Naturally, we wouldn’t have this problem if Princeton didn’t have so many lilac evenings. But Princeton’s vast literary territory also owes much to the wicked influence of wonderful writers. Jesse Lynch Williams 1892 may have been the first writer to make Princeton his presiding subject. A co-founder of both the Triangle Club and the Princeton Alumni Weekly, Williams influenced generations of authors who wrote in thick shades of rich orange pigment. This month marks exactly 122 years since PAW’s debut.
As an undergraduate, Williams joined the Princeton College Dramatic Association, a high-minded company of serious thespians. He soon decided that campus needed fewer histrionics and more hysterics.

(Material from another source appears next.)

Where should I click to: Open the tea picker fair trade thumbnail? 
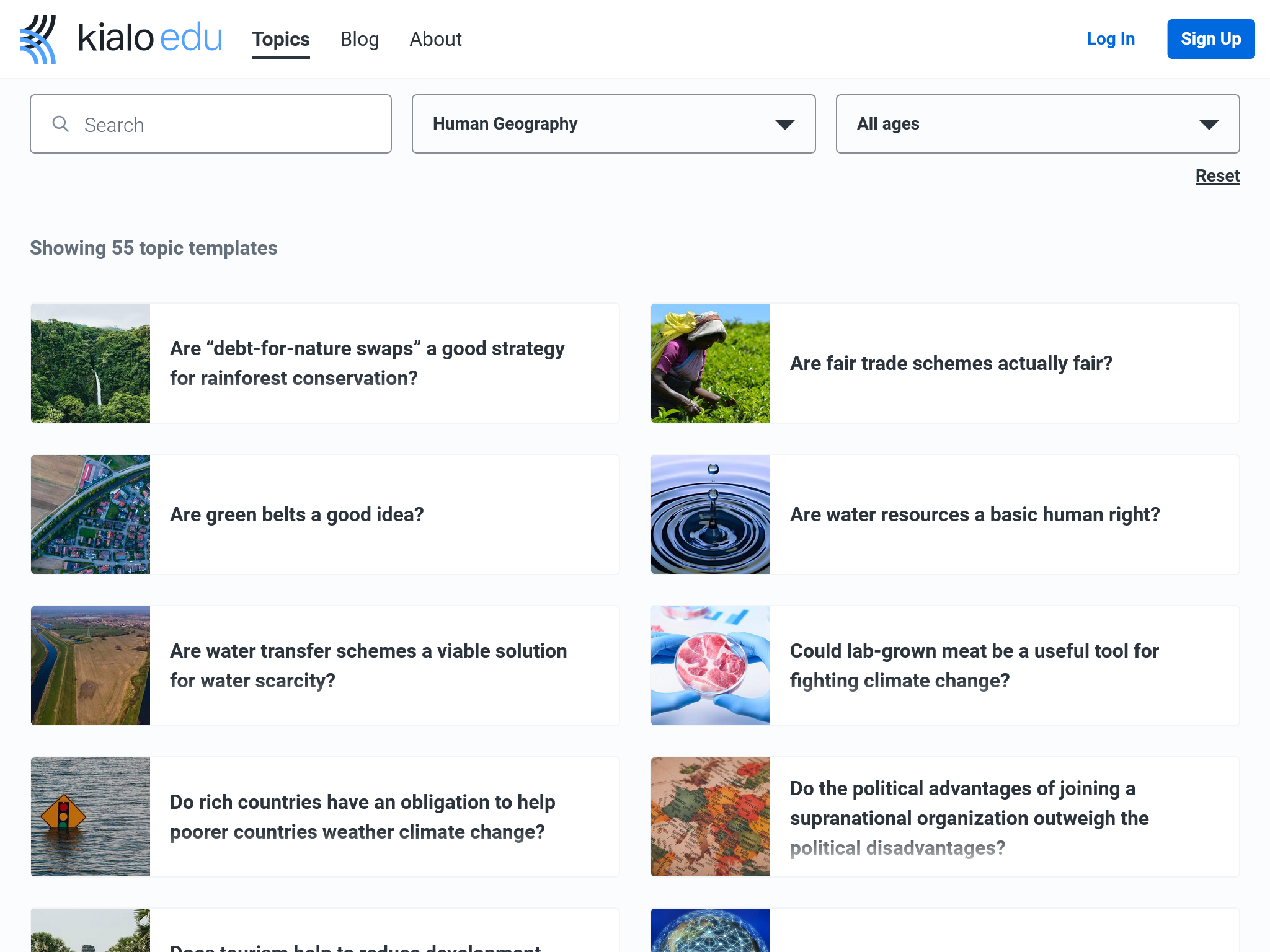point(710,363)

Together with Booth Tarkington 1893, a future playwright, Williams reshaped the group — which took the name Triangle in 1893 — into the riot of comedians it is today. (“How a Triangle show ever got off was a mystery,” remarked F. Scott Fitzgerald 1917, a member of the Triangle Club, “but it was a riotous mystery anyway, whether or not one did enough service to wear a little gold triangle on his watch-chain.”)
Many writers draw their stories from a single powerful decade of life. For Williams, whose life began in college, his graduation was just the start of his writing about Princeton. In 1895, he published a book of short stories titled Princeton Stories. He followed up, in 1899, with The Adventures of a Freshman, a novel of campus life. They catalog in loving detail the college years he knew: A freshman saves his class from disgrace by stealing the bell clapper from Nassau Hall, a campus tradition. (His classmates have the clapper melted into tiny souvenir clappers “to be worn as watch-charms by the whole class.”) The freshman and sophomore classes put up bill posters denouncing each other: “They cast aspersions on you, call you fresh and green and heap ignominy on your prominent men and deride your eccentric characters.”

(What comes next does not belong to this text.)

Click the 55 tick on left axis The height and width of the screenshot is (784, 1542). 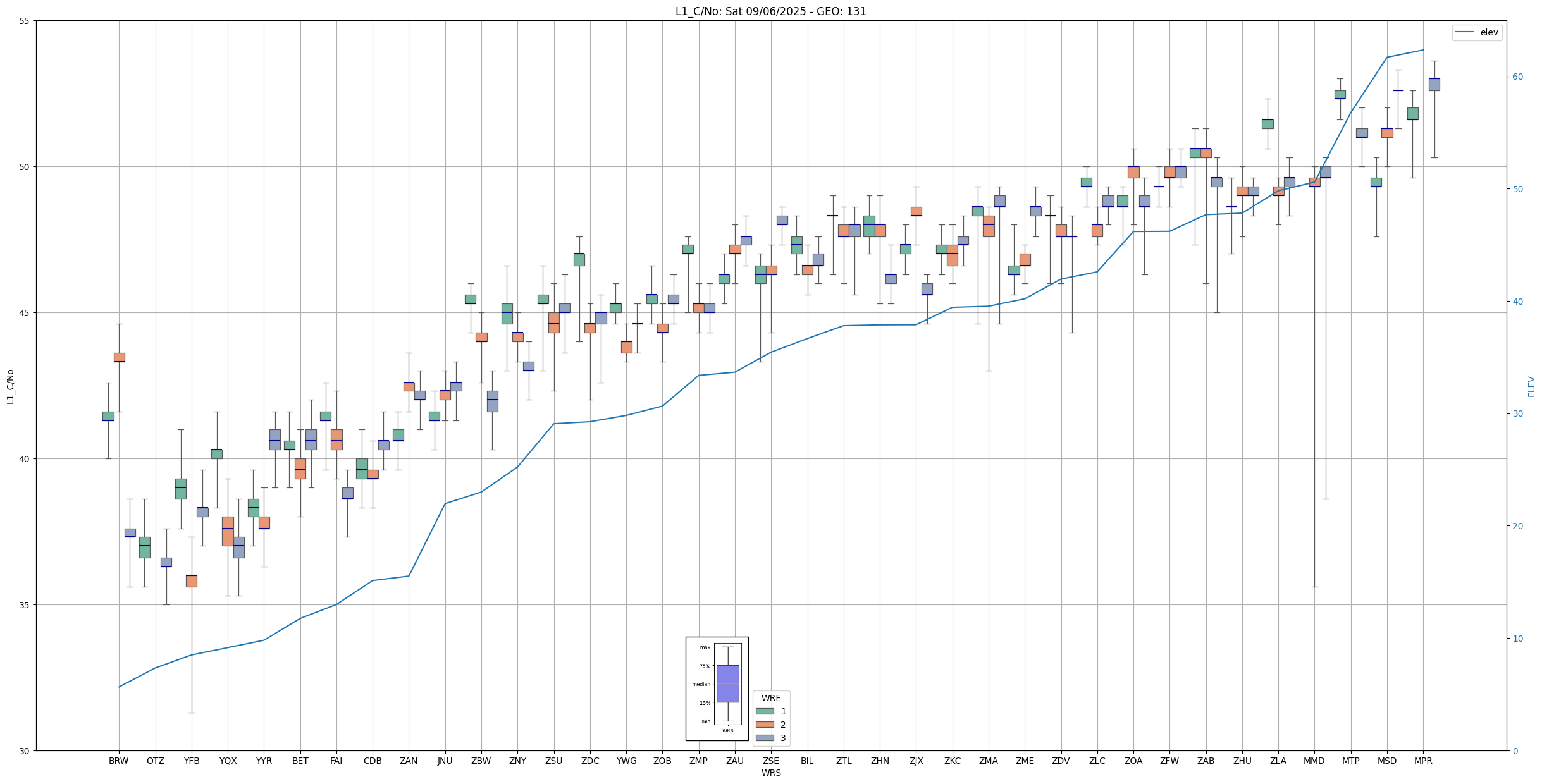25,21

In Williams’ telling, students work up slang into a shared moral order: greasy poling, for studying; loafing, for slacking off; dead-gaming, for gambling. They join Whig or Clio, where they learn secret rituals and roast each other as “Blamed Neo-Platonists” or “Doggoned Transcendentalists.” Only on game days may freshmen wear “the sacred orange and black”; they seize the opportunity, wearing “yards of it, hung all over their hats, their clothes, the coach, the driver, and the horses.”

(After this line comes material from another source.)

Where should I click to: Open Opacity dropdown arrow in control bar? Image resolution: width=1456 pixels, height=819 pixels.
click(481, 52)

On April 7, 1900, the Princeton Alumni Weekly published its first issue. As its founding editor, Williams explained that he hoped the magazine would give alumni a continued connection to the University and thereby an incentive to stay active in its affairs: “Even though the graduates of Princeton have no voice in the conduct of their college, as yet, they ought at least to know how it is being conducted; and how well.”
Through PAW, through his stories, and through his influence on Fitzgerald, Tarkington, and other writers, Williams shaped the University’s literary voice in ways we still hear today. That voice sings, with notes as strange and soft as evening light slanting through trees on the quad. Williams’ descriptions can evoke the same memories for alumni today as they did for alumni 130 years ago: “At first he could not make up his mind whether it was vocal or instrumental, or whether it was real at all, in fact, or part of a dream like everything else perhaps. The seniors were singing, and from that part of the campus it echoes oddly, as you doubtless know.”